**Your assignment**
The entries shown next need to be written again word for word.

★ ★ ★

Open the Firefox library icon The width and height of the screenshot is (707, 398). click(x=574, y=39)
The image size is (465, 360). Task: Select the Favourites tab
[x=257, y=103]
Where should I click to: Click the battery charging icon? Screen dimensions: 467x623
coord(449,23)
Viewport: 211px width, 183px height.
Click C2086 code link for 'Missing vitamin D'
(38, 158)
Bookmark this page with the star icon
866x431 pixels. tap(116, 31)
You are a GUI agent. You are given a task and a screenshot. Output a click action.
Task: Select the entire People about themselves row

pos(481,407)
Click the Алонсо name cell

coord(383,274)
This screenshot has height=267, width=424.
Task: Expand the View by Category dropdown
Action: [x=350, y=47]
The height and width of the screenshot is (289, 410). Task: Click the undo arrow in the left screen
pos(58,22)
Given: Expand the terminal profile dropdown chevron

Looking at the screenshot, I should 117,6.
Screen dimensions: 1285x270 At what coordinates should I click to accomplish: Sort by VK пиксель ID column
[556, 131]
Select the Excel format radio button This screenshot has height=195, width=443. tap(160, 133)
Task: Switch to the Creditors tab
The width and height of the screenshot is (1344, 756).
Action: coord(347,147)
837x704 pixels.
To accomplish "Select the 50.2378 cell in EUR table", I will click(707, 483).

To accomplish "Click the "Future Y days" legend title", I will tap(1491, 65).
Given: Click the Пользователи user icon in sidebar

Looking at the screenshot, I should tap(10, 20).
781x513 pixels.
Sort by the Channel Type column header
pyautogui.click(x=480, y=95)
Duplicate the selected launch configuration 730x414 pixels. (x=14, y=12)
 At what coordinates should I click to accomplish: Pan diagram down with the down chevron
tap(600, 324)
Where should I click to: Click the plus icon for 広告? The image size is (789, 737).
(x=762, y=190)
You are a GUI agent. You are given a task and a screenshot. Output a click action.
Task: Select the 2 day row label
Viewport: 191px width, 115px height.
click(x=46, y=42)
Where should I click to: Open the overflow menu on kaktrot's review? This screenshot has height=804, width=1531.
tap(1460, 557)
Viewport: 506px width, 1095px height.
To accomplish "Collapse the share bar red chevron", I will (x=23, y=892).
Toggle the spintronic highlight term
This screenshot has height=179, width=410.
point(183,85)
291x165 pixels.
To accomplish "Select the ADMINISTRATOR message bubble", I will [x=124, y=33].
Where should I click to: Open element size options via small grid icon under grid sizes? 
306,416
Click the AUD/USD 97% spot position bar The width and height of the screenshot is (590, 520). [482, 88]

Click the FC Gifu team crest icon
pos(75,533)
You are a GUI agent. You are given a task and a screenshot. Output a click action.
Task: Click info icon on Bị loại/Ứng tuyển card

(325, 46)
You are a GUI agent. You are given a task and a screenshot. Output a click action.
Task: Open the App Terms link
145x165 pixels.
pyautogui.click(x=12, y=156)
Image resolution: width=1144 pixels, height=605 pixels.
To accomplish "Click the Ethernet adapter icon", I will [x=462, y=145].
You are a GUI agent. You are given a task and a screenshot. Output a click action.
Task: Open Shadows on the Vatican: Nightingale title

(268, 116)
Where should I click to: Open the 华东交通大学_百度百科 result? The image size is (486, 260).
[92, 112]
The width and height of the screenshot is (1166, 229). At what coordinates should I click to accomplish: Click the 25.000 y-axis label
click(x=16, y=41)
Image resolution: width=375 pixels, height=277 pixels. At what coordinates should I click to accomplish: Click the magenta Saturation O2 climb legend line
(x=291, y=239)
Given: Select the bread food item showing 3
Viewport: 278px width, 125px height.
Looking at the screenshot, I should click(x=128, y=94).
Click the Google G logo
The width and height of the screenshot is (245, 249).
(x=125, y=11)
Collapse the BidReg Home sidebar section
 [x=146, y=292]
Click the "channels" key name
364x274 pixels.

★ ★ ★

**Answer space**
Open the Firefox library icon The width and height of the screenshot is (707, 398). click(x=574, y=39)
The image size is (465, 360). Task: Select the Favourites tab
[x=257, y=103]
Where should I click to: Click the battery charging icon? Screen dimensions: 467x623
coord(449,23)
Viewport: 211px width, 183px height.
Click C2086 code link for 'Missing vitamin D'
(38, 158)
Bookmark this page with the star icon
866x431 pixels. tap(116, 31)
You are a GUI agent. You are given a task and a screenshot. Output a click action.
Task: Select the entire People about themselves row

pos(481,407)
Click the Алонсо name cell

coord(383,274)
This screenshot has height=267, width=424.
Task: Expand the View by Category dropdown
Action: [x=350, y=47]
The height and width of the screenshot is (289, 410). Task: Click the undo arrow in the left screen
pos(58,22)
Given: Expand the terminal profile dropdown chevron

Looking at the screenshot, I should 117,6.
Screen dimensions: 1285x270 At what coordinates should I click to accomplish: Sort by VK пиксель ID column
[556, 131]
Select the Excel format radio button This screenshot has height=195, width=443. tap(160, 133)
Task: Switch to the Creditors tab
The width and height of the screenshot is (1344, 756).
Action: coord(347,147)
837x704 pixels.
To accomplish "Select the 50.2378 cell in EUR table", I will click(707, 483).

To accomplish "Click the "Future Y days" legend title", I will tap(1491, 65).
Given: Click the Пользователи user icon in sidebar

Looking at the screenshot, I should tap(10, 20).
781x513 pixels.
Sort by the Channel Type column header
pyautogui.click(x=480, y=95)
Duplicate the selected launch configuration 730x414 pixels. (x=14, y=12)
 At what coordinates should I click to accomplish: Pan diagram down with the down chevron
tap(600, 324)
Where should I click to: Click the plus icon for 広告? The image size is (789, 737).
(x=762, y=190)
You are a GUI agent. You are given a task and a screenshot. Output a click action.
Task: Select the 2 day row label
Viewport: 191px width, 115px height.
click(x=46, y=42)
Where should I click to: Open the overflow menu on kaktrot's review? This screenshot has height=804, width=1531.
tap(1460, 557)
Viewport: 506px width, 1095px height.
To accomplish "Collapse the share bar red chevron", I will (x=23, y=892).
Toggle the spintronic highlight term
This screenshot has height=179, width=410.
point(183,85)
291x165 pixels.
To accomplish "Select the ADMINISTRATOR message bubble", I will [x=124, y=33].
Where should I click to: Open element size options via small grid icon under grid sizes? 
306,416
Click the AUD/USD 97% spot position bar The width and height of the screenshot is (590, 520). [482, 88]

Click the FC Gifu team crest icon
pos(75,533)
You are a GUI agent. You are given a task and a screenshot. Output a click action.
Task: Click info icon on Bị loại/Ứng tuyển card

(325, 46)
You are a GUI agent. You are given a task and a screenshot. Output a click action.
Task: Open the App Terms link
145x165 pixels.
pyautogui.click(x=12, y=156)
Image resolution: width=1144 pixels, height=605 pixels.
To accomplish "Click the Ethernet adapter icon", I will [x=462, y=145].
You are a GUI agent. You are given a task and a screenshot. Output a click action.
Task: Open Shadows on the Vatican: Nightingale title

(268, 116)
Where should I click to: Open the 华东交通大学_百度百科 result? The image size is (486, 260).
[92, 112]
The width and height of the screenshot is (1166, 229). At what coordinates should I click to accomplish: Click the 25.000 y-axis label
click(x=16, y=41)
Image resolution: width=375 pixels, height=277 pixels. At what coordinates should I click to accomplish: Click the magenta Saturation O2 climb legend line
(x=291, y=239)
Given: Select the bread food item showing 3
Viewport: 278px width, 125px height.
Looking at the screenshot, I should click(x=128, y=94).
Click the Google G logo
The width and height of the screenshot is (245, 249).
(x=125, y=11)
Collapse the BidReg Home sidebar section
 [x=146, y=292]
Click the "channels" key name
364x274 pixels.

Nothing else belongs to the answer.